Most of the tag density-based algorithms assume that the sequence reads are single-end reads, though they may also be applied to paired-end data. The general strategy of these algorithms is to search for genomic regions whose tag counts are significantly different from the expected counts. In an ideal case, if a ‘control’ genome is available, the expected number is estimated from that genome. If there is no such genome, an assumption has to be made on the expected distribution of reads (see below). These tag density-based algorithms perform best at detecting large CNVs. As the CNV size increases, both sensitivity and specificity of the algorithms increase. However, these algorithms generally can only detect dosage-altering SVs such as indels and CNVs and cannot detect dosage-invariant SVs such as inversions and translocations.
In a method based on depth of coverage (DOC), a genome is usually partitioned into non-overlapping windows and the tag counts in the windows are taken as a measure of DOC. Candidate SVs are usually determined as consecutive genomic windows in which the observed DOC is substantially different from the expected. The basic assumption of DOC-based methods is that the sequencing reads are randomly sampled with equal probability from any location on the sequenced genome. Thus, after aligning these reads to the reference genome, the read density of a given genomic window should be proportional to the local copy number. DOC-based methods are more cost-effective compared with the methods that need a control genome. However, significantly high or low read density is not necessarily caused by copy number changes since many other factors impact the local tag density. For example, current NGS platforms have GC-bias , some genomic regions are also more open and thus are fragmented more easily, and mappability of short reads is not constant across the genome . These factors can affect local sequencing depth in the absence of actual copy number differences. The effect due to variation in mappability can be corrected computationally but other effects are more difficult to mitigate.

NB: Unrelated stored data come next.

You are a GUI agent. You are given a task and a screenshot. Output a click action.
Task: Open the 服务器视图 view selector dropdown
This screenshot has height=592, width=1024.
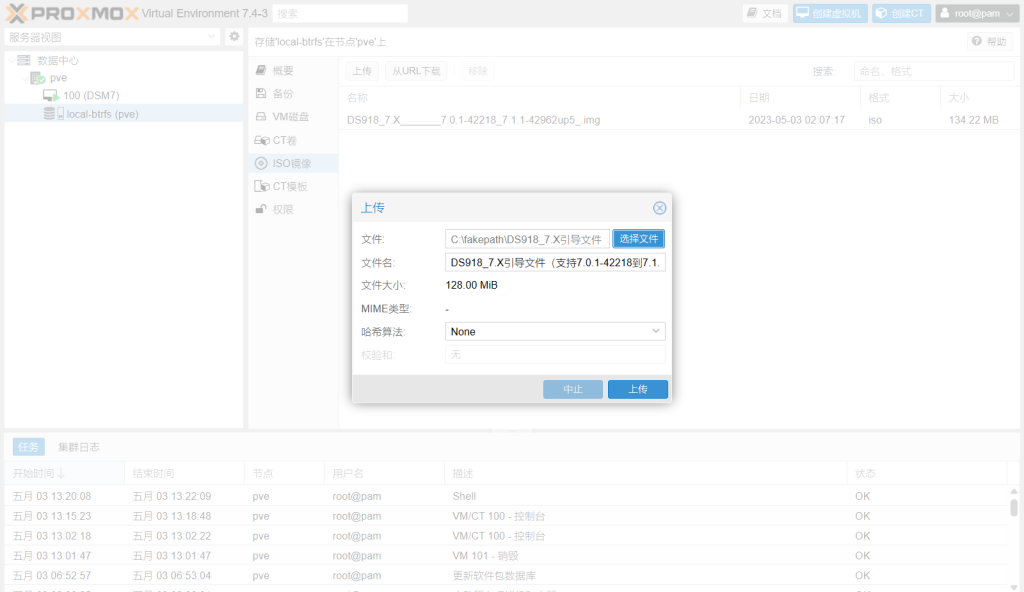[112, 37]
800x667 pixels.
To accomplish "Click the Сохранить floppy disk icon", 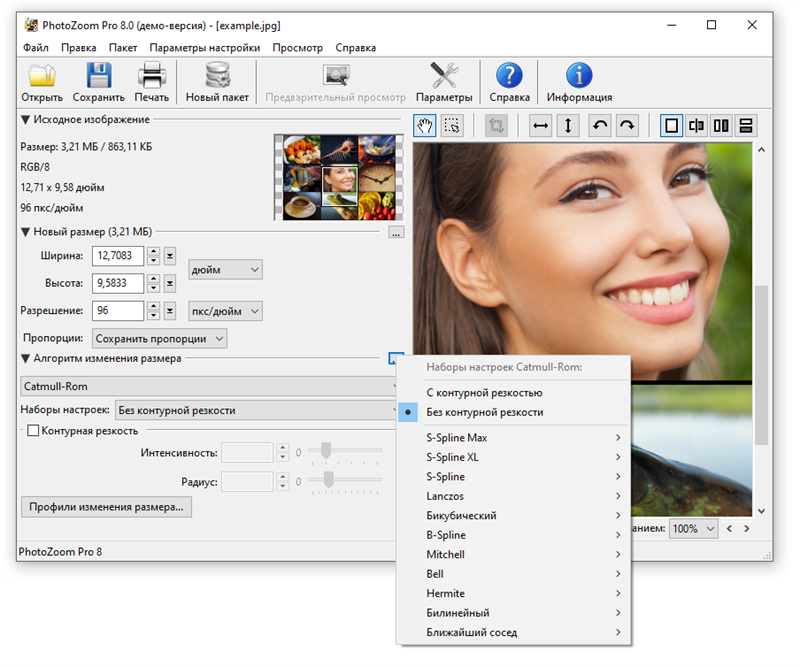I will 98,76.
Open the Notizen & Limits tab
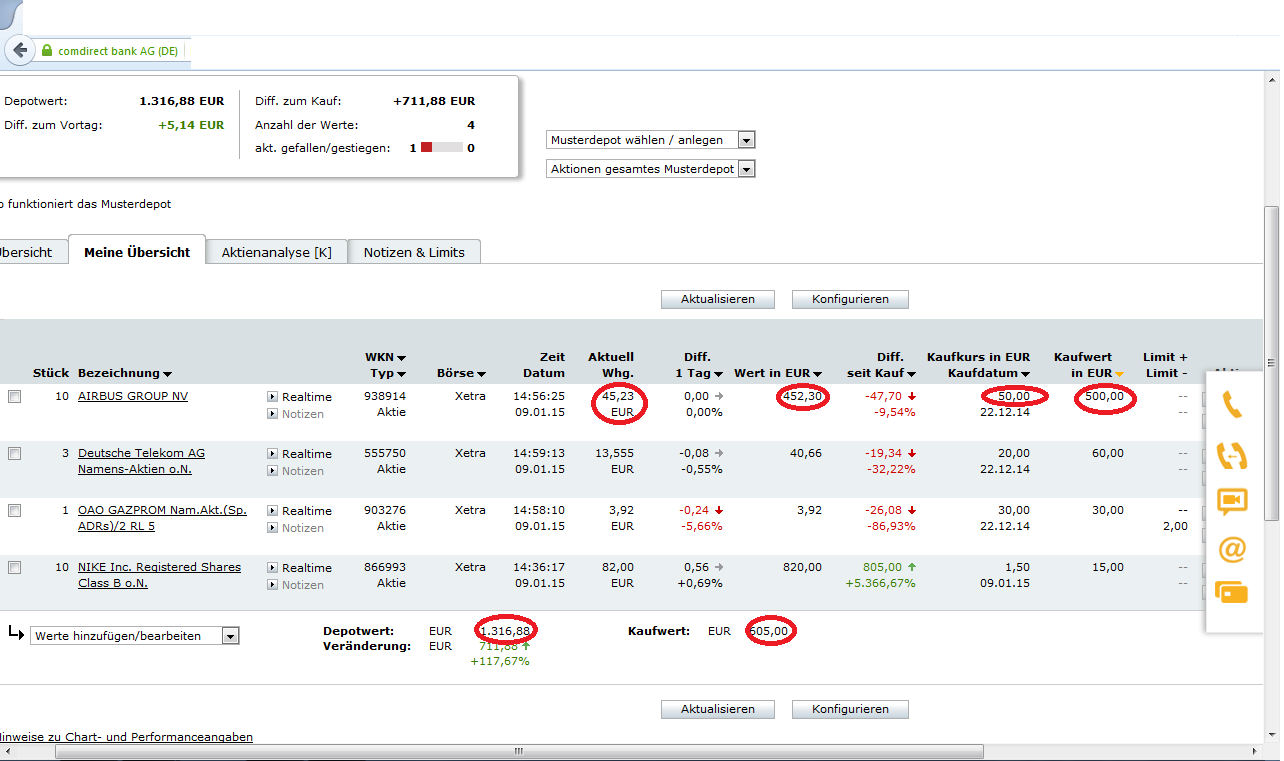 414,252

Many investigators have used DOC-based methods for SV discoveries [28–32]. For example, Yoon et al.  developed an algorithm called event-wise testing (EWT) for SV identification based on DOC. Their algorithm first counts tags in 100bp windows, corrects the tag counts for GC content and uses the adjusted tag count as the measure of DOC. Then, the authors convert the adjusted tag counts to Z-statistics and assign an upper-tail (for duplication) and a lower-tail (for deletion) P-value to each window. An interval consisting of l windows is called an unusual event for duplication (deletion) if all upper-tail (lower-tail) P-values of its l windows are less than a specified threshold. This threshold is constant for the intervals of the same size, but it increases as the interval gets larger (increase in l). Lastly, EWT reports these events after some post-processing. The authors claimed that, for their 30× coverage data, the use of 100bp window allowed them to approximate the distribution of tag count by normal distribution without sacrificing too much resolution. But the choice of window size for data sets with different coverage was not discussed. Without a control genome, however, this approach has limited power to detect small insertions and deletions.

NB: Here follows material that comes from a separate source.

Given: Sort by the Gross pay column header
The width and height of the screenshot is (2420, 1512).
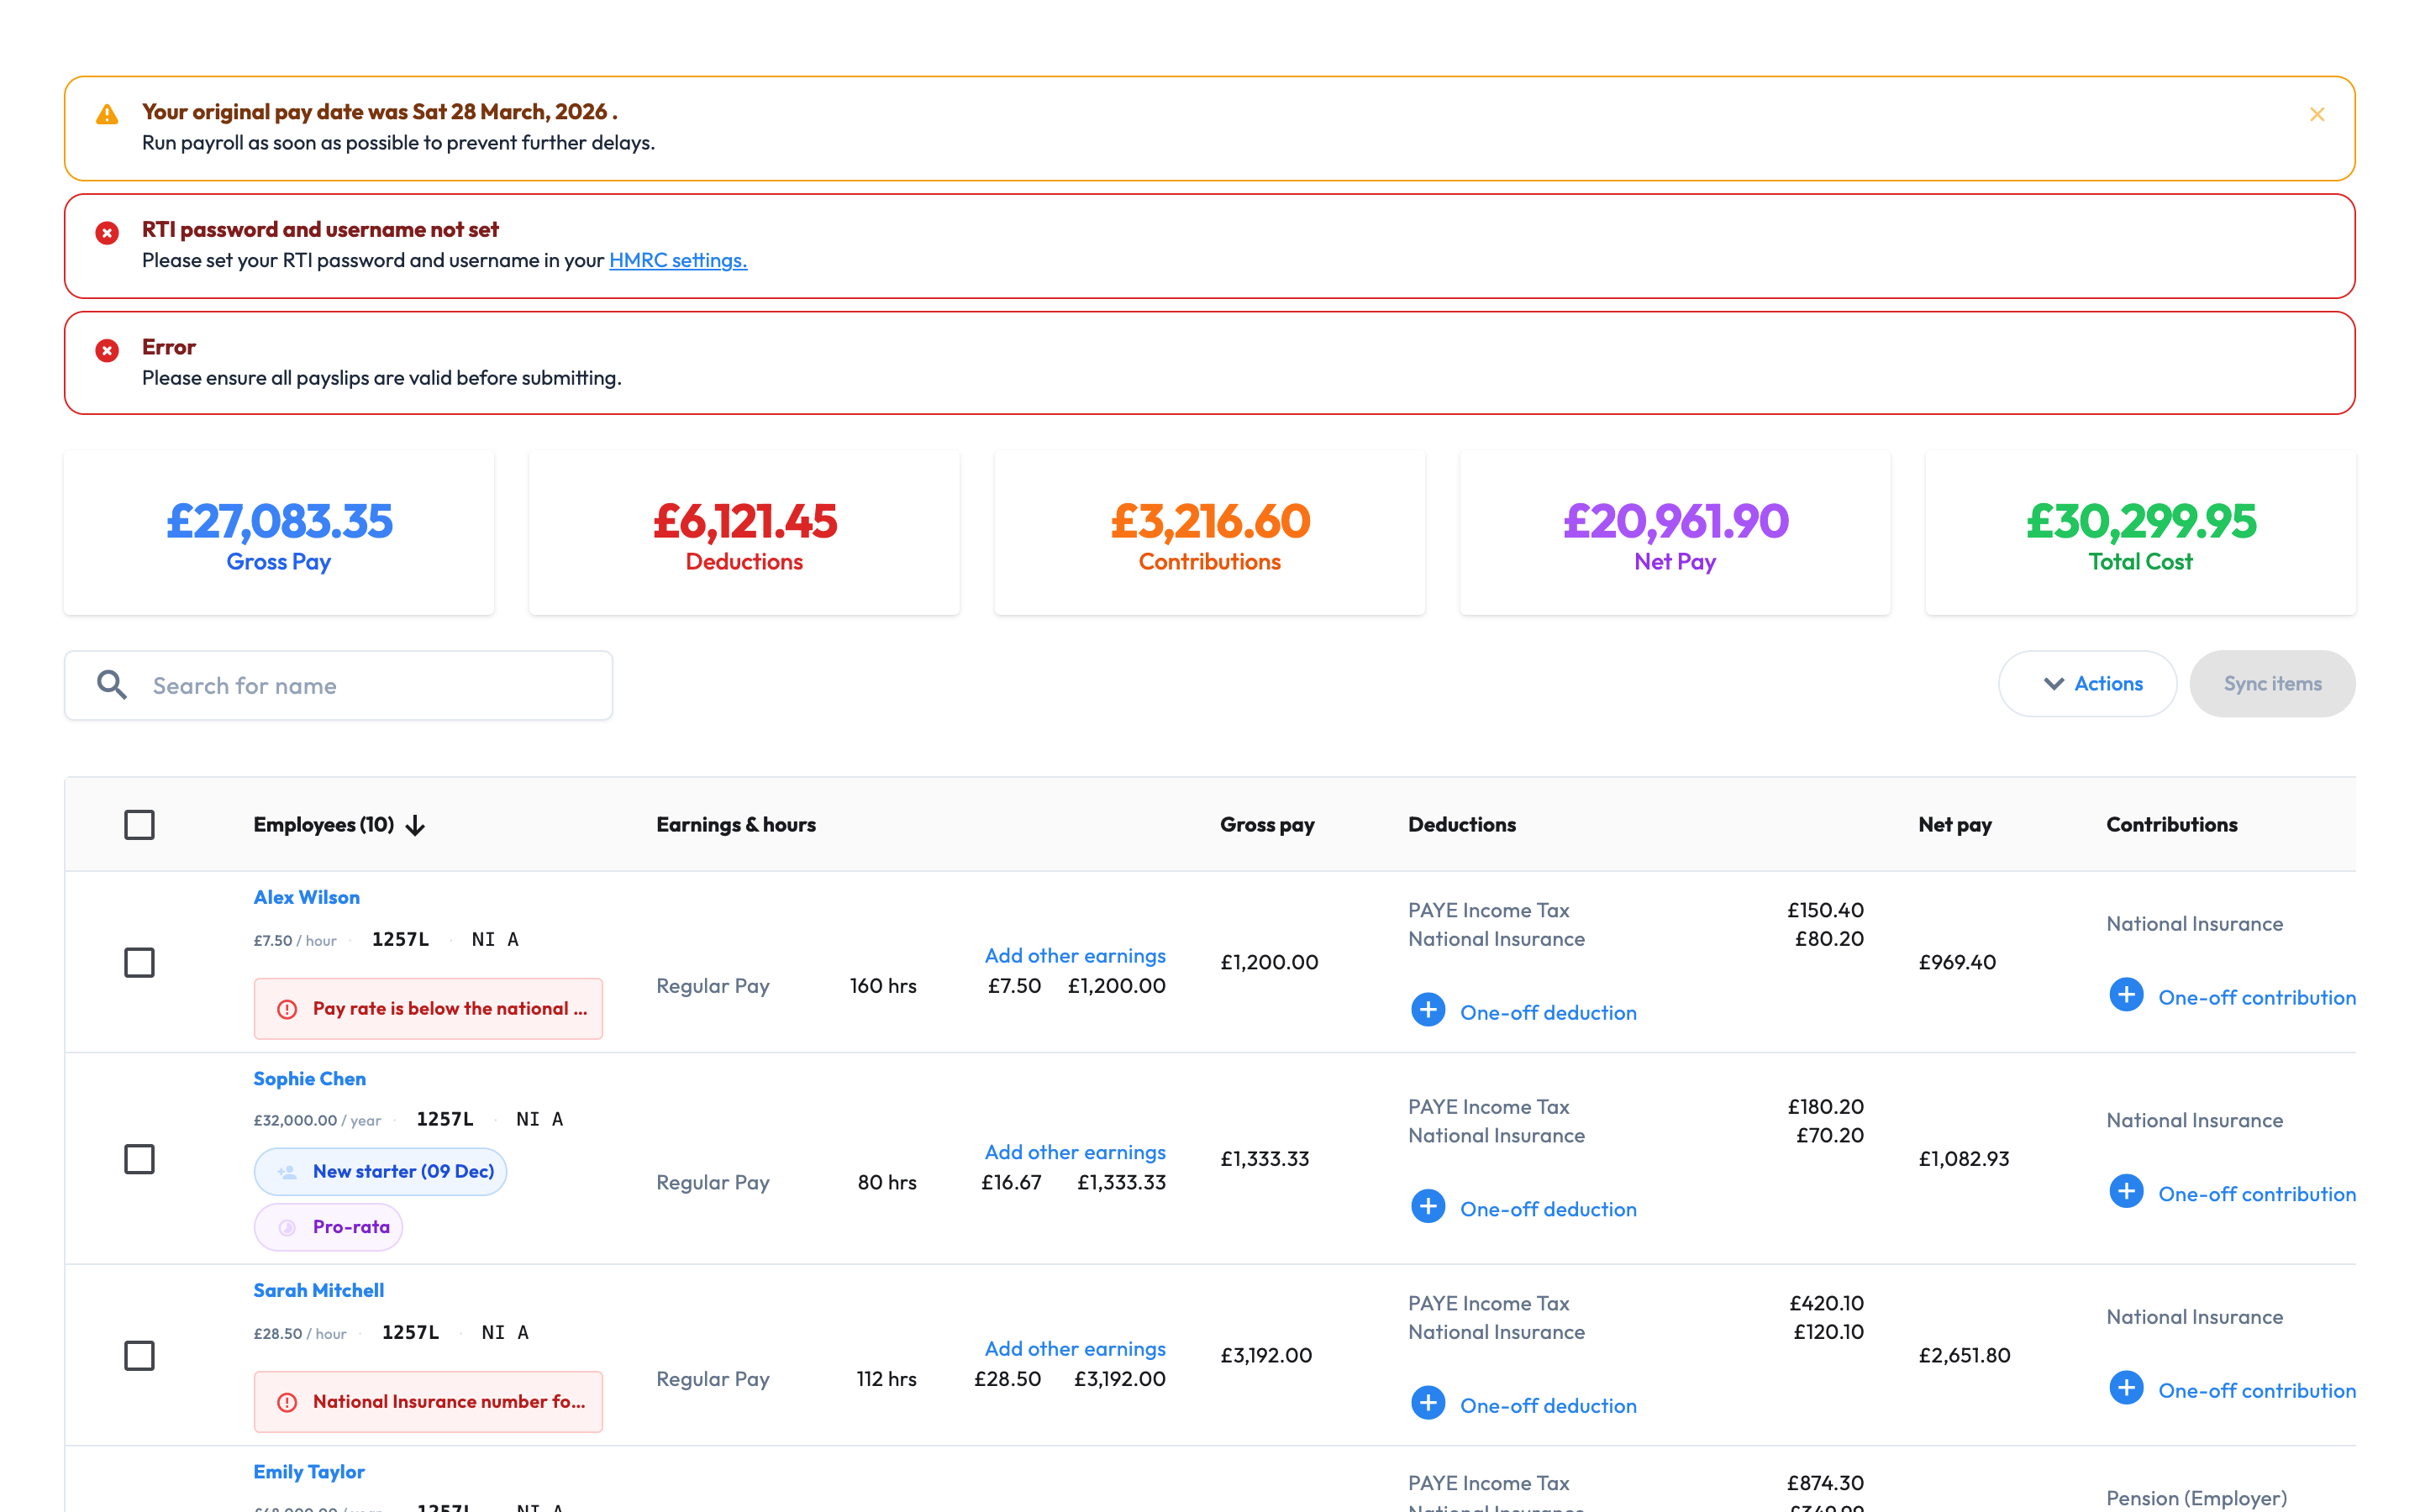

The SV detection algorithms that utilize the reads from a control genome suffer less from the sequencing biases such as those introduced by variable GC content of genomic fragments, since one could reasonably assume that these biases for case and control genome are similar and that they should be cancelled out when the case is compared with the control. The general strategy of this class of algorithms is to look for the genomic regions in which there are significantly more (or fewer) case reads than the control reads (Figure 1). This strategy can be used for identification of disease-related genomic variants (e.g. comparison of tumor genome versus matched normal genome) [33, 34] as well as for comparison between normal genomes for SV screening . The disadvantage of sequencing a control genome of course is that it doubles the cost.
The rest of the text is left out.